Requirement: Put every line of the listing below into a Markdown table with the columns Row and Line, numbering the rows in order and leaving out blank lines.

[Entries for locating elements and text]

::::

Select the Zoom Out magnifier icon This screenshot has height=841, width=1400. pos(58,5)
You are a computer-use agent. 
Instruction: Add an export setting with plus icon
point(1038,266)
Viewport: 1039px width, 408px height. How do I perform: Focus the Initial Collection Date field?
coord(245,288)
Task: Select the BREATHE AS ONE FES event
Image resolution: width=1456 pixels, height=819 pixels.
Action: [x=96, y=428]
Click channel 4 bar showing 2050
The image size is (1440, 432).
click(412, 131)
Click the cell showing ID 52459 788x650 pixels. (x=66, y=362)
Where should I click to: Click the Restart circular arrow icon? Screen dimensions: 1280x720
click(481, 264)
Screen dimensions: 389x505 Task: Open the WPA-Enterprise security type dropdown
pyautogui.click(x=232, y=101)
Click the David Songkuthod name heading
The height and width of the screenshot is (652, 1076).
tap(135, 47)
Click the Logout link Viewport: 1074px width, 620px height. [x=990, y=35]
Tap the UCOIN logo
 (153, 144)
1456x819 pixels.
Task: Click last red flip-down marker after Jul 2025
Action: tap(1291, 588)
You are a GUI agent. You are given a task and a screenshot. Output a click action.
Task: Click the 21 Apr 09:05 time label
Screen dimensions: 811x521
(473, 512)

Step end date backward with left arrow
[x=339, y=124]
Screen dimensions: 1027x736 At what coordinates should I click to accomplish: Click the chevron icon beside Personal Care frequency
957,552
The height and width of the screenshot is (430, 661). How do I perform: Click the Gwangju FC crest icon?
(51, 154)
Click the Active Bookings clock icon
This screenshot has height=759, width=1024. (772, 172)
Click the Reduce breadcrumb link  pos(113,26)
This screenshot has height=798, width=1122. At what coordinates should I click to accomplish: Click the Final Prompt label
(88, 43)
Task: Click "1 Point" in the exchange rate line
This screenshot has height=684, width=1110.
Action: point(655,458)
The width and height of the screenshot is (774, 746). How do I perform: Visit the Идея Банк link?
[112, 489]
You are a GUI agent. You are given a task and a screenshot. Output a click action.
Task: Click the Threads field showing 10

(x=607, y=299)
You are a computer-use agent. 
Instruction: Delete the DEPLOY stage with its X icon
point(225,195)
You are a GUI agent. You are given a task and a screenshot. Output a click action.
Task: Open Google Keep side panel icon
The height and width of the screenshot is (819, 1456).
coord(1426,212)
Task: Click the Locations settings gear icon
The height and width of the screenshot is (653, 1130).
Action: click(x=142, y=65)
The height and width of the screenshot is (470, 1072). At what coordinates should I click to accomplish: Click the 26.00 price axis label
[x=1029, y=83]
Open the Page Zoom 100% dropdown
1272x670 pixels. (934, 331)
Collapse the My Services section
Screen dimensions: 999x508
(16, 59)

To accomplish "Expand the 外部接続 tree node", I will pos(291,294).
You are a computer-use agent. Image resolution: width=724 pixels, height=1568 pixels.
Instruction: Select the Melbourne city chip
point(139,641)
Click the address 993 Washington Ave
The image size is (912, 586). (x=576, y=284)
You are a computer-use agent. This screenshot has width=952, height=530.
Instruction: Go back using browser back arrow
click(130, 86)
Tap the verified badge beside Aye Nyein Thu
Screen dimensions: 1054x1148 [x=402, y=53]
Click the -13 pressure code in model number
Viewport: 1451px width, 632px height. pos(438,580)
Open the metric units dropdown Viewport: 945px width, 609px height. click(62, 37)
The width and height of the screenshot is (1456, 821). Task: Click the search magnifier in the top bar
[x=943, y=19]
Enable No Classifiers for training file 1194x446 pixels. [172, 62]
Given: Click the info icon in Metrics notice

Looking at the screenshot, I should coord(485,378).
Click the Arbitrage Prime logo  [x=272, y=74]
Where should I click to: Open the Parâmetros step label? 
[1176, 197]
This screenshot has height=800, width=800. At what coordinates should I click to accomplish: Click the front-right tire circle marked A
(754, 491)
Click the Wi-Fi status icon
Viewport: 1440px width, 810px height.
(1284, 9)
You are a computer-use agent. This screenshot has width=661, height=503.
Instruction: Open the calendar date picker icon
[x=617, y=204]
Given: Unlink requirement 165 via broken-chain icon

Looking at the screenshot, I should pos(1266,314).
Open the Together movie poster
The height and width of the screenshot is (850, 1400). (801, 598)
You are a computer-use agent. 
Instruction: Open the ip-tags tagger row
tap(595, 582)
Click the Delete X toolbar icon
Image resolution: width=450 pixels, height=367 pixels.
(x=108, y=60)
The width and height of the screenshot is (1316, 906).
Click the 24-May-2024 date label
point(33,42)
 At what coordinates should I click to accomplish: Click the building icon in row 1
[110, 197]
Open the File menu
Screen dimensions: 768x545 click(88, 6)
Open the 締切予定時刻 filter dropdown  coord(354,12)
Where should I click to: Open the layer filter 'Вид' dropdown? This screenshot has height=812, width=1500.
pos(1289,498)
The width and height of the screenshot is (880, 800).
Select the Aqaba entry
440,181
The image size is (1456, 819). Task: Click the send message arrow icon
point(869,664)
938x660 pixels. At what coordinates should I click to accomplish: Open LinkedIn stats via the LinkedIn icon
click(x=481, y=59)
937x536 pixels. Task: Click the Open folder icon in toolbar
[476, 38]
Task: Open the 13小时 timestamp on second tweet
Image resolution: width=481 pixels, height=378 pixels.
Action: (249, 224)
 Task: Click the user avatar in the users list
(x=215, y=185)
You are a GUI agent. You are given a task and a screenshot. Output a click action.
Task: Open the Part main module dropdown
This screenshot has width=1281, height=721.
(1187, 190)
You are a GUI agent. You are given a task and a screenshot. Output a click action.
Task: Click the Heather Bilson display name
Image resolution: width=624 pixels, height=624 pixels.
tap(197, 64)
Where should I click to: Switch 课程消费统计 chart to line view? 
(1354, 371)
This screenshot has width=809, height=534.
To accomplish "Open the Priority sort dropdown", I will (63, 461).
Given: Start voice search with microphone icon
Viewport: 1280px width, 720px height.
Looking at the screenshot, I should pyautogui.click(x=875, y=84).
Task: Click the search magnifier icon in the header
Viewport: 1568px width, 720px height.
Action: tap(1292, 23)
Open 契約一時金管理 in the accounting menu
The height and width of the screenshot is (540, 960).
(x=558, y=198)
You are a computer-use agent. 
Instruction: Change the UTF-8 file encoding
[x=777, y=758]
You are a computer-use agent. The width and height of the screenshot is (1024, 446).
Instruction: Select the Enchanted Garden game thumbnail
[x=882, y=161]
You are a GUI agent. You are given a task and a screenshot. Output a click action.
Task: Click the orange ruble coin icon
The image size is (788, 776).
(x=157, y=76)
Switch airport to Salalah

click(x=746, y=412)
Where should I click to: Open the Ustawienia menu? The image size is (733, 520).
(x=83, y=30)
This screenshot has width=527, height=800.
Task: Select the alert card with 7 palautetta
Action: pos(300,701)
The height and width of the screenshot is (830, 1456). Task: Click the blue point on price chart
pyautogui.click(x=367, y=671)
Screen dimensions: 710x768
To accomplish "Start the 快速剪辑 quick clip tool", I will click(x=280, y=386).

::::

Result for this task:
| Row | Line |
|---|---|
| 1 | Select the Zoom Out magnifier icon This screenshot has height=841, width=1400. pos(58,5) |
| 2 | You are a computer-use agent.  |
| 3 | Instruction: Add an export setting with plus icon |
| 4 | point(1038,266) |
| 5 | Viewport: 1039px width, 408px height. How do I perform: Focus the Initial Collection Date field? |
| 6 | coord(245,288) |
| 7 | Task: Select the BREATHE AS ONE FES event |
| 8 | Image resolution: width=1456 pixels, height=819 pixels. |
| 9 | Action: [x=96, y=428] |
| 10 | Click channel 4 bar showing 2050 |
| 11 | The image size is (1440, 432). |
| 12 | click(412, 131) |
| 13 | Click the cell showing ID 52459 788x650 pixels. (x=66, y=362) |
| 14 | Where should I click to: Click the Restart circular arrow icon? Screen dimensions: 1280x720 |
| 15 | click(481, 264) |
| 16 | Screen dimensions: 389x505 Task: Open the WPA-Enterprise security type dropdown |
| 17 | pyautogui.click(x=232, y=101) |
| 18 | Click the David Songkuthod name heading |
| 19 | The height and width of the screenshot is (652, 1076). |
| 20 | tap(135, 47) |
| 21 | Click the Logout link Viewport: 1074px width, 620px height. [x=990, y=35] |
| 22 | Tap the UCOIN logo |
| 23 |  (153, 144) |
| 24 | 1456x819 pixels. |
| 25 | Task: Click last red flip-down marker after Jul 2025 |
| 26 | Action: tap(1291, 588) |
| 27 | You are a GUI agent. You are given a task and a screenshot. Output a click action. |
| 28 | Task: Click the 21 Apr 09:05 time label |
| 29 | Screen dimensions: 811x521 |
| 30 | (473, 512) |
| 31 | Step end date backward with left arrow |
| 32 | [x=339, y=124] |
| 33 | Screen dimensions: 1027x736 At what coordinates should I click to accomplish: Click the chevron icon beside Personal Care frequency |
| 34 | 957,552 |
| 35 | The height and width of the screenshot is (430, 661). How do I perform: Click the Gwangju FC crest icon? |
| 36 | (51, 154) |
| 37 | Click the Active Bookings clock icon |
| 38 | This screenshot has height=759, width=1024. (772, 172) |
| 39 | Click the Reduce breadcrumb link  pos(113,26) |
| 40 | This screenshot has height=798, width=1122. At what coordinates should I click to accomplish: Click the Final Prompt label |
| 41 | (88, 43) |
| 42 | Task: Click "1 Point" in the exchange rate line |
| 43 | This screenshot has height=684, width=1110. |
| 44 | Action: point(655,458) |
| 45 | The width and height of the screenshot is (774, 746). How do I perform: Visit the Идея Банк link? |
| 46 | [112, 489] |
| 47 | You are a GUI agent. You are given a task and a screenshot. Output a click action. |
| 48 | Task: Click the Threads field showing 10 |
| 49 | (x=607, y=299) |
| 50 | You are a computer-use agent.  |
| 51 | Instruction: Delete the DEPLOY stage with its X icon |
| 52 | point(225,195) |
| 53 | You are a GUI agent. You are given a task and a screenshot. Output a click action. |
| 54 | Task: Open Google Keep side panel icon |
| 55 | The height and width of the screenshot is (819, 1456). |
| 56 | coord(1426,212) |
| 57 | Task: Click the Locations settings gear icon |
| 58 | The height and width of the screenshot is (653, 1130). |
| 59 | Action: click(x=142, y=65) |
| 60 | The height and width of the screenshot is (470, 1072). At what coordinates should I click to accomplish: Click the 26.00 price axis label |
| 61 | [x=1029, y=83] |
| 62 | Open the Page Zoom 100% dropdown |
| 63 | 1272x670 pixels. (934, 331) |
| 64 | Collapse the My Services section |
| 65 | Screen dimensions: 999x508 |
| 66 | (16, 59) |
| 67 | To accomplish "Expand the 外部接続 tree node", I will pos(291,294). |
| 68 | You are a computer-use agent. Image resolution: width=724 pixels, height=1568 pixels. |
| 69 | Instruction: Select the Melbourne city chip |
| 70 | point(139,641) |
| 71 | Click the address 993 Washington Ave |
| 72 | The image size is (912, 586). (x=576, y=284) |
| 73 | You are a computer-use agent. This screenshot has width=952, height=530. |
| 74 | Instruction: Go back using browser back arrow |
| 75 | click(130, 86) |
| 76 | Tap the verified badge beside Aye Nyein Thu |
| 77 | Screen dimensions: 1054x1148 [x=402, y=53] |
| 78 | Click the -13 pressure code in model number |
| 79 | Viewport: 1451px width, 632px height. pos(438,580) |
| 80 | Open the metric units dropdown Viewport: 945px width, 609px height. click(62, 37) |
| 81 | The width and height of the screenshot is (1456, 821). Task: Click the search magnifier in the top bar |
| 82 | [x=943, y=19] |
| 83 | Enable No Classifiers for training file 1194x446 pixels. [172, 62] |
| 84 | Given: Click the info icon in Metrics notice |
| 85 | Looking at the screenshot, I should coord(485,378). |
| 86 | Click the Arbitrage Prime logo  [x=272, y=74] |
| 87 | Where should I click to: Open the Parâmetros step label?  |
| 88 | [1176, 197] |
| 89 | This screenshot has height=800, width=800. At what coordinates should I click to accomplish: Click the front-right tire circle marked A |
| 90 | (754, 491) |
| 91 | Click the Wi-Fi status icon |
| 92 | Viewport: 1440px width, 810px height. |
| 93 | (1284, 9) |
| 94 | You are a computer-use agent. This screenshot has width=661, height=503. |
| 95 | Instruction: Open the calendar date picker icon |
| 96 | [x=617, y=204] |
| 97 | Given: Unlink requirement 165 via broken-chain icon |
| 98 | Looking at the screenshot, I should pos(1266,314). |
| 99 | Open the Together movie poster |
| 100 | The height and width of the screenshot is (850, 1400). (801, 598) |
| 101 | You are a computer-use agent.  |
| 102 | Instruction: Open the ip-tags tagger row |
| 103 | tap(595, 582) |
| 104 | Click the Delete X toolbar icon |
| 105 | Image resolution: width=450 pixels, height=367 pixels. |
| 106 | (x=108, y=60) |
| 107 | The width and height of the screenshot is (1316, 906). |
| 108 | Click the 24-May-2024 date label |
| 109 | point(33,42) |
| 110 |  At what coordinates should I click to accomplish: Click the building icon in row 1 |
| 111 | [110, 197] |
| 112 | Open the File menu |
| 113 | Screen dimensions: 768x545 click(88, 6) |
| 114 | Open the 締切予定時刻 filter dropdown  coord(354,12) |
| 115 | Where should I click to: Open the layer filter 'Вид' dropdown? This screenshot has height=812, width=1500. |
| 116 | pos(1289,498) |
| 117 | The width and height of the screenshot is (880, 800). |
| 118 | Select the Aqaba entry |
| 119 | 440,181 |
| 120 | The image size is (1456, 819). Task: Click the send message arrow icon |
| 121 | point(869,664) |
| 122 | 938x660 pixels. At what coordinates should I click to accomplish: Open LinkedIn stats via the LinkedIn icon |
| 123 | click(x=481, y=59) |
| 124 | 937x536 pixels. Task: Click the Open folder icon in toolbar |
| 125 | [476, 38] |
| 126 | Task: Open the 13小时 timestamp on second tweet |
| 127 | Image resolution: width=481 pixels, height=378 pixels. |
| 128 | Action: (249, 224) |
| 129 |  Task: Click the user avatar in the users list |
| 130 | (x=215, y=185) |
| 131 | You are a GUI agent. You are given a task and a screenshot. Output a click action. |
| 132 | Task: Open the Part main module dropdown |
| 133 | This screenshot has width=1281, height=721. |
| 134 | (1187, 190) |
| 135 | You are a GUI agent. You are given a task and a screenshot. Output a click action. |
| 136 | Task: Click the Heather Bilson display name |
| 137 | Image resolution: width=624 pixels, height=624 pixels. |
| 138 | tap(197, 64) |
| 139 | Where should I click to: Switch 课程消费统计 chart to line view?  |
| 140 | (1354, 371) |
| 141 | This screenshot has width=809, height=534. |
| 142 | To accomplish "Open the Priority sort dropdown", I will (63, 461). |
| 143 | Given: Start voice search with microphone icon |
| 144 | Viewport: 1280px width, 720px height. |
| 145 | Looking at the screenshot, I should pyautogui.click(x=875, y=84). |
| 146 | Task: Click the search magnifier icon in the header |
| 147 | Viewport: 1568px width, 720px height. |
| 148 | Action: tap(1292, 23) |
| 149 | Open 契約一時金管理 in the accounting menu |
| 150 | The height and width of the screenshot is (540, 960). |
| 151 | (x=558, y=198) |
| 152 | You are a computer-use agent.  |
| 153 | Instruction: Change the UTF-8 file encoding |
| 154 | [x=777, y=758] |
| 155 | You are a computer-use agent. The width and height of the screenshot is (1024, 446). |
| 156 | Instruction: Select the Enchanted Garden game thumbnail |
| 157 | [x=882, y=161] |
| 158 | You are a GUI agent. You are given a task and a screenshot. Output a click action. |
| 159 | Task: Click the orange ruble coin icon |
| 160 | The image size is (788, 776). |
| 161 | (x=157, y=76) |
| 162 | Switch airport to Salalah |
| 163 | click(x=746, y=412) |
| 164 | Where should I click to: Open the Ustawienia menu? The image size is (733, 520). |
| 165 | (x=83, y=30) |
| 166 | This screenshot has width=527, height=800. |
| 167 | Task: Select the alert card with 7 palautetta |
| 168 | Action: pos(300,701) |
| 169 | The height and width of the screenshot is (830, 1456). Task: Click the blue point on price chart |
| 170 | pyautogui.click(x=367, y=671) |
| 171 | Screen dimensions: 710x768 |
| 172 | To accomplish "Start the 快速剪辑 quick clip tool", I will click(x=280, y=386). |